Know your limits and go with an experienced friend or family member

Recommended Gear for Scrambling with Kids


  • Bike gloves for the descent (if the kids slip on the way down this will protect their hands)

  • Long pants (and ideally, long sleeve shirts )  - hard if it's a hot day but a good idea for the way down in case your child slips and falls. The less skin showing, the better!

  • A helmet if there is any danger of rock fall, of bonking one's head, or of falling in general. My son uses a climbing specific helmet, the Edelrid Sheild Helmet.

  • A rope and harness if you want to short rope your child for protection or choose to belay them down a cliff band

  • Hiking shoes or boots (sport sandals are not enough for summits and kids will appreciate something sturdier than a running shoe if running down scree)

  • A small backpack for each child with their own water. This keeps them hydrated. We use the Camelbak Scout backpack.

This is not the time to skimp on good gear for the kids

Suggested Reading


Family-friendly Summits in Jasper National Park

More First Summits - Prairie Mountain, Kananaskis

Ha Ling! My Baby Climbed his First Real Summit

First Summits - The Mighty Yamnuska with a 6 Year Old 

First Summits - Barrier Lake Lookout, Kananaskis 

The Four Summit Day - Ha Ling Peak to Miner's Peak (and beyond)

First Summits - Forget Me Not Ride, Kananaskis 

Copper Mountain from Shadow Lake Lodge, Banff 

First Summits - Polar Peak, Fernie Alpine Resort

Goofy Summit shot on Nihahi ridge

All photos in this post were taken on our recent Nihahi Ridge Hike.


  1. I'm glad I started planning events for a younger crowd and didn't keep waiting for my son to "catch up" to Noah. Yikes. Way to go you guys.

  2. Your family is amazingly active LOL

  3. I have done Nihahi and would consider myself an intermediate+ hiker. I would not recommend the chimney and the final summit for younger kids. It is a pretty technical section and the top of the ridge is quite narrow with lots of exposure. I would consider that part and the top of the ridge rated for experienced hikers. Obviously, your family is quite experienced but many hikers are not at that level, especially with kids.

    1. You'll notice in the photos that my son was in a harness and attached to a rope. I wouldn't recommend this hike for families with young kids either. I put a ton of disclaimers in every story I write. My son is a highly advanced hiker (he hikes trails that many adults wouldn't be able to do.)

      However, I know many kids like my son who would be capable of this hike because they have very strong parents training them up from a young age. When you start doing scrambles at the age of 5 you progress very quickly.

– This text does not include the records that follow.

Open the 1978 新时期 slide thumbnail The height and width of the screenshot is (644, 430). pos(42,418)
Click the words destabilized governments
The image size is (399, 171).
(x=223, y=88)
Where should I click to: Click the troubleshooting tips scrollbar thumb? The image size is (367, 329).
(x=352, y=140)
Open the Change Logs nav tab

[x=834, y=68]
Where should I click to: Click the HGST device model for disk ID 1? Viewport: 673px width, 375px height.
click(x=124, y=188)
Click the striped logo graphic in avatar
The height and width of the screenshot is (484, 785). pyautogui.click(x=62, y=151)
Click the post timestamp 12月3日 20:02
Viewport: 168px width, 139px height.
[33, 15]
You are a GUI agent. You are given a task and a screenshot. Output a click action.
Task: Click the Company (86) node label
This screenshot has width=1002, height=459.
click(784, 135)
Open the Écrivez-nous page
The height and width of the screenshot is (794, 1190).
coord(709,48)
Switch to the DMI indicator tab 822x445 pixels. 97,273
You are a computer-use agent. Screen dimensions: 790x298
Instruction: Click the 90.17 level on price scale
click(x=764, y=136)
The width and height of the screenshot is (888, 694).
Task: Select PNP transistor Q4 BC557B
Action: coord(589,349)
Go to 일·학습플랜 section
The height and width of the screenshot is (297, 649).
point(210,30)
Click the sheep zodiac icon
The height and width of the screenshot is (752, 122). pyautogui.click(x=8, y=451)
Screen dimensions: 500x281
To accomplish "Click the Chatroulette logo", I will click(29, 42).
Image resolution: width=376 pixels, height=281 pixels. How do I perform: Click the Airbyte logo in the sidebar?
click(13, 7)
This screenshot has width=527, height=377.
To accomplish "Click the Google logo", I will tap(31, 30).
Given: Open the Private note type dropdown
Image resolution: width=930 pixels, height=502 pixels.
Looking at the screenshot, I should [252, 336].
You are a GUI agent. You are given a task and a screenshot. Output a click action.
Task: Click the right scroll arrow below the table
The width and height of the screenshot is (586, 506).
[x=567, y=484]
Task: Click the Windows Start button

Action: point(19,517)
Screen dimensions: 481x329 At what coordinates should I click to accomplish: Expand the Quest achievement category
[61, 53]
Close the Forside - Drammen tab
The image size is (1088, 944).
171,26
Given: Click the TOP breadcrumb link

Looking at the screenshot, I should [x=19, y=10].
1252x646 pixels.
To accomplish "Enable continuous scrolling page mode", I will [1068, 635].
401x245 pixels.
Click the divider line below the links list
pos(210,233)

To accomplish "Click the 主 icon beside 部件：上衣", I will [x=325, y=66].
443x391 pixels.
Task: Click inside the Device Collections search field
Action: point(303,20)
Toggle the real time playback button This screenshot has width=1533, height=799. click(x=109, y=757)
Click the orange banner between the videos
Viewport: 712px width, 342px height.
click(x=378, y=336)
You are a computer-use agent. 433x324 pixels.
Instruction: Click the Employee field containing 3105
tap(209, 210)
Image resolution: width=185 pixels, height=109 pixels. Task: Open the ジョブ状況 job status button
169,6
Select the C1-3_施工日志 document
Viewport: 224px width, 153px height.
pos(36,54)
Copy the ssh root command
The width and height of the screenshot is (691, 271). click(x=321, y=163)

      I try to put a blend of hikes up on this website, some for beginners, and others that are more challenging for those families ready for that next step.

      Again, thank you for the reminder to make sure I continue placing disclaimers and safety warnings in all of my guides. I will continue doing so.

      This would be a great hike for families with teenagers, which is something I want to be mindful of. I don't just want to write for the families with preschoolers. My son is now 12 and we'll definitely be moving into the next category of adventure.